> **ACTIVITY**: Print out the entire listing verbatim.
□ □ □ □ □ □ □
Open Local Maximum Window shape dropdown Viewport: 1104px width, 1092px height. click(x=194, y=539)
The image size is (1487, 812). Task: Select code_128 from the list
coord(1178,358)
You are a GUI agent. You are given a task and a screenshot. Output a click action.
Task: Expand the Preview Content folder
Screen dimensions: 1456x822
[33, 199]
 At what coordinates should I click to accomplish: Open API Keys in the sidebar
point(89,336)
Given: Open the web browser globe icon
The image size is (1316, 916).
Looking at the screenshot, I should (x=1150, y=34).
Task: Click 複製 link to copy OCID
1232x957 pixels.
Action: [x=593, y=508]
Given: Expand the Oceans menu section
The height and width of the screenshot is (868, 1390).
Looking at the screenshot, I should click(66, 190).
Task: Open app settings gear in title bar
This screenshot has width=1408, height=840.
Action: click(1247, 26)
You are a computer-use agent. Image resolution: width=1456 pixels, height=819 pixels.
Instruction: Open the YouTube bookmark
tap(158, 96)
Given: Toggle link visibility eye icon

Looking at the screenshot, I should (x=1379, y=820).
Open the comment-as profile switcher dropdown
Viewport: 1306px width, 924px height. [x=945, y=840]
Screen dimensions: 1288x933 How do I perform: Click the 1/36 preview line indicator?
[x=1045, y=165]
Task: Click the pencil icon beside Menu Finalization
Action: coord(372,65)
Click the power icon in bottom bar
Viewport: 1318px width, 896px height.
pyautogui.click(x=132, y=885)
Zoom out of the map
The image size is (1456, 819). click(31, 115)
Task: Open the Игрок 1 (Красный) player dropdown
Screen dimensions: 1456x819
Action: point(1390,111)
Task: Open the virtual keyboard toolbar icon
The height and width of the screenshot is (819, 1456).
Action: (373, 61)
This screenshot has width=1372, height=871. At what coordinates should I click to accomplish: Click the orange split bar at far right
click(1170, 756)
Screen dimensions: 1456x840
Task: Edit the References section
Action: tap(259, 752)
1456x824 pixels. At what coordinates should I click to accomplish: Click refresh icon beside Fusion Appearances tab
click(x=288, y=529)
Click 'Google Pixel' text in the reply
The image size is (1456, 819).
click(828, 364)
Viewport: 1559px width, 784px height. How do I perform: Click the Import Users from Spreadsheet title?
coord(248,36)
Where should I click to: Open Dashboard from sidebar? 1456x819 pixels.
□ □ □ □ □ □ □
> **SOLUTION TO THE EXERCISE**:
Open Local Maximum Window shape dropdown Viewport: 1104px width, 1092px height. click(x=194, y=539)
The image size is (1487, 812). Task: Select code_128 from the list
coord(1178,358)
You are a GUI agent. You are given a task and a screenshot. Output a click action.
Task: Expand the Preview Content folder
Screen dimensions: 1456x822
[33, 199]
 At what coordinates should I click to accomplish: Open API Keys in the sidebar
point(89,336)
Given: Open the web browser globe icon
The image size is (1316, 916).
Looking at the screenshot, I should (x=1150, y=34).
Task: Click 複製 link to copy OCID
1232x957 pixels.
Action: [x=593, y=508]
Given: Expand the Oceans menu section
The height and width of the screenshot is (868, 1390).
Looking at the screenshot, I should click(66, 190).
Task: Open app settings gear in title bar
This screenshot has width=1408, height=840.
Action: click(1247, 26)
You are a computer-use agent. Image resolution: width=1456 pixels, height=819 pixels.
Instruction: Open the YouTube bookmark
tap(158, 96)
Given: Toggle link visibility eye icon

Looking at the screenshot, I should (x=1379, y=820).
Open the comment-as profile switcher dropdown
Viewport: 1306px width, 924px height. [x=945, y=840]
Screen dimensions: 1288x933 How do I perform: Click the 1/36 preview line indicator?
[x=1045, y=165]
Task: Click the pencil icon beside Menu Finalization
Action: coord(372,65)
Click the power icon in bottom bar
Viewport: 1318px width, 896px height.
pyautogui.click(x=132, y=885)
Zoom out of the map
The image size is (1456, 819). click(31, 115)
Task: Open the Игрок 1 (Красный) player dropdown
Screen dimensions: 1456x819
Action: point(1390,111)
Task: Open the virtual keyboard toolbar icon
The height and width of the screenshot is (819, 1456).
Action: (373, 61)
This screenshot has width=1372, height=871. At what coordinates should I click to accomplish: Click the orange split bar at far right
click(1170, 756)
Screen dimensions: 1456x840
Task: Edit the References section
Action: tap(259, 752)
1456x824 pixels. At what coordinates should I click to accomplish: Click refresh icon beside Fusion Appearances tab
click(x=288, y=529)
Click 'Google Pixel' text in the reply
The image size is (1456, 819).
click(828, 364)
Viewport: 1559px width, 784px height. How do I perform: Click the Import Users from Spreadsheet title?
coord(248,36)
Where should I click to: Open Dashboard from sidebar? 1456x819 pixels.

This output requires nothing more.